Objective - Repeat the rows below word for word, leaving out the pictures.

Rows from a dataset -
>> start

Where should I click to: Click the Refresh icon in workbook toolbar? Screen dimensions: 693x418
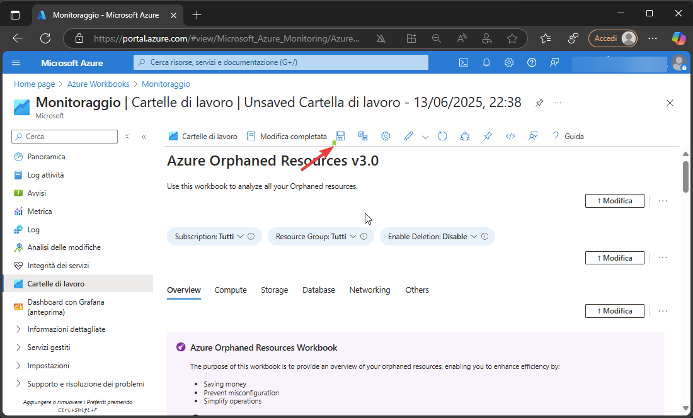coord(442,136)
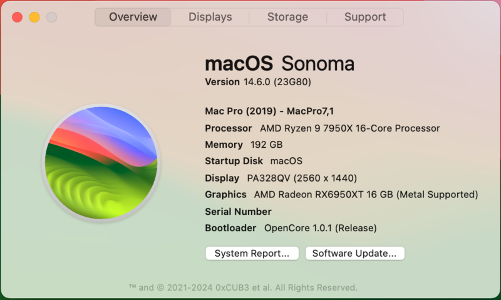Click the 0xCUB3 copyright footer text
The height and width of the screenshot is (300, 501).
pos(243,287)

>> end

Answer to the problem -
Where should I click to: Click the Refresh icon in workbook toolbar? Screen dimensions: 693x418
coord(442,136)
Click the 0xCUB3 copyright footer text
The height and width of the screenshot is (300, 501).
pos(243,287)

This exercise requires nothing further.